This is a remarkable book, taking a very original approach to popular science that has the potential to be great – and an equal potential to be dire. It’s what I’d define as the first Impressionist popular science book (with the possible exception of the disastrous Everything and More by David Foster Wallace).
Just as the Impressionists in the art world moved away from a literal and accurate reflection of what was seen, instead trying to portray the impact of the visual on the senses, Andy Martin’s meandering book is much more about how the science he discovers along the way in his attempt to search for ‘the source of the universe’ impacts him, than about the science itself.
The result has mixed value. Martin visits locations like the Keck Observatory on Mauna Kea in Hawaii and the LIGO gravitational wave observatory in Washington state – and there gives us a sub-Bill Bryson guided tour and interaction with some of the scientists he meets, and this can be quite interesting. It just hadn’t occurred to me that at 14,000 feet, working on the Keck Observatory means dealing with altitude problems (though most of the scientists work from remote stations without the need to undergo the rigours of high altitude). But at other times, Martin rambles on about things that really are of no interest.
Occasionally he seems not to get the point. This is most obvious when he refers to the reflection in a mirror. He goes on (and on) and about left and right being reversed. ‘This is the inescapable law of left-right reversal, built into the very process of reflection,’ he says. Well, no, it isn’t. Just a moment’s thought would show that there is nothing about reflection that inherently requires a left-right reversal (as opposed to top-bottom, for example). What in fact happens in a mirror is back-front reversal. It turns things inside out like a rubber mould. It’s just our interpretation of what is front and back, left and right, that makes us interpret the image the way we do.

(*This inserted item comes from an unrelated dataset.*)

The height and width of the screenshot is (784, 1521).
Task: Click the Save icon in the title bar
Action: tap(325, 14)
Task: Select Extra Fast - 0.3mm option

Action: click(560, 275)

There’s also some pretty ropy stuff about quantum entanglement, where we get the impression that his physicist brother is attempting to build an instantaneous communicator, only after the failure of which does he realize it’s not possible. Sadly this has been common knowledge in the field for a long time – the whole story feels like a myth. (For a more effective investigation of entanglement, see my book The God Effect.)

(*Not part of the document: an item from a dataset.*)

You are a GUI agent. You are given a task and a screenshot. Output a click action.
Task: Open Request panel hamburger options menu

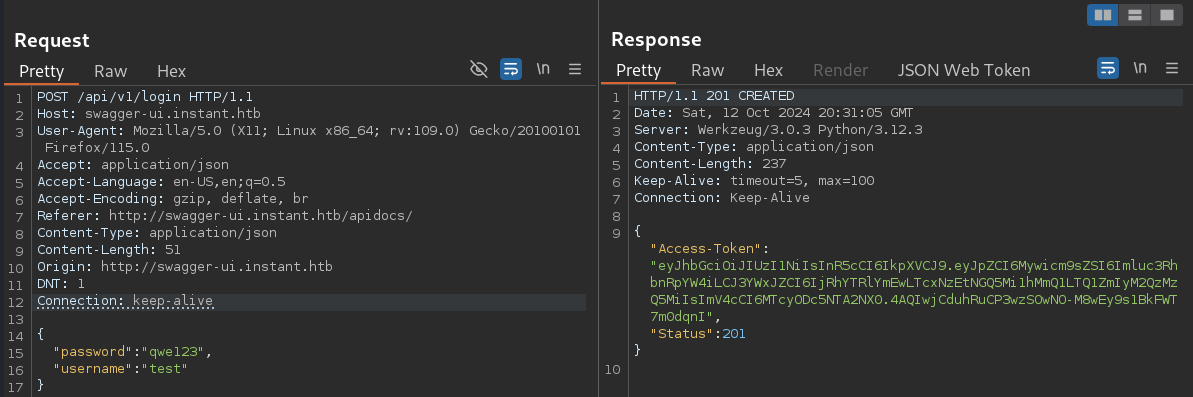click(575, 69)
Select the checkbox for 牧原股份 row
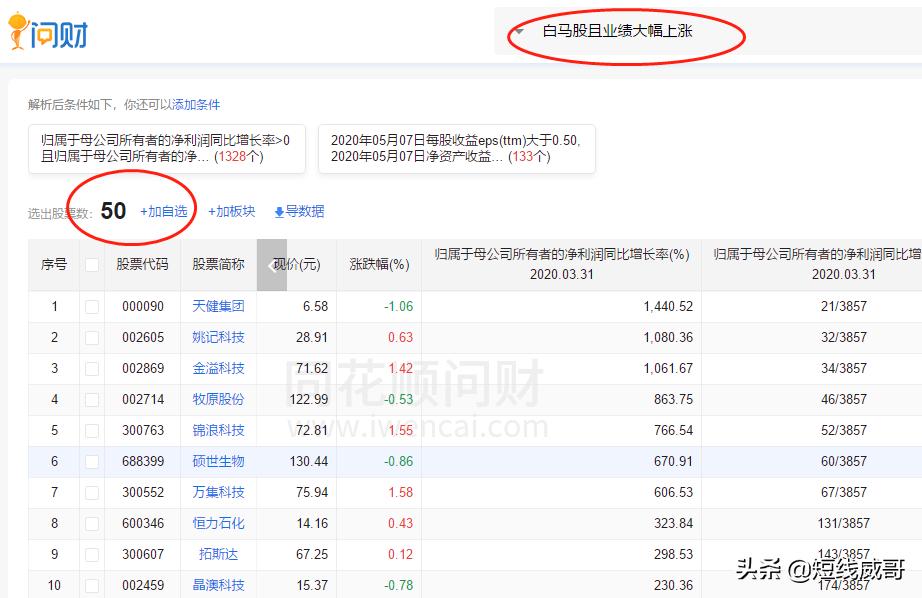 click(92, 400)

Overall, I found Beware Invisible Cows frustrating and often verging on the unreadable. The problem with interpreting the science through Andy Martin’s life is you have to be interested in Andy Martin – and I’m not. From my own viewpoint, I couldn’t give the book more than a two star rating, but I’ve actually rated it three as I believe that some people will enjoy the florid writing style and the endless deviations into personal history.
It’s a novel, and interesting attempt – but it’s not for me.